Thursday, January 16, 2025

1/16/25: Criminal forfeiture case

In United States v. Omidi, --- F.4th ---, 23-1959 (9th Cir. 2025), the Court  affirmed the district court’s forfeiture judgment of nearly $100 million in a case in which Julian Omidi and his business, Surgery Center Management, LLC (SCM), were convicted of charges arising from their “Get Thin” scheme in which Omidi and SCM defrauded insurance companies by submitting false claims for reimbursement.
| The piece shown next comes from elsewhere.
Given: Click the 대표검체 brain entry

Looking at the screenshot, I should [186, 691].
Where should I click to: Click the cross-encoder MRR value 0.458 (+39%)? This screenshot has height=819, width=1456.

Here, the government sought forfeiture of the proceeds of Omidi and SCM’s mail and wire fraud violations under 18 U.S.C. § 981(a)(1)(C) and 28 U.S.C. § 2461(c). While 18 U.S.C. § 981 governs civil forfeiture actions, 28 U.S.C. § 2461(c) “permits the government to seek criminal forfeiture whenever civil forfeiture is available and the defendant is found guilty of the offense[.]” United States v. Newman, 659 F.3d 1235, 1239 (9th Cir. 2011) (emphasis omitted), abrogated on other grounds by Honeycutt v. United States, 581 U.S. 443, 454 (2017). When applicable, such forfeiture is mandatory. Id. at 1240; 28 U.S.C. § 2461(c). If the government seeks forfeiture of specific property, such as the proceeds at issue here, it must establish “the requisite nexus between the property and the offense,” Fed. R. Crim. P. 32.2(b)(1)(A), by a preponderance of the evidence.

The question in this case is whether the district court erred in ordering the forfeiture of all Get Thin’s proceeds, even though conceivably some of the incoming funds ultimately paid for legitimate and medically necessary procedures. After a review of the relevant law and facts, we conclude that the district court got it right. 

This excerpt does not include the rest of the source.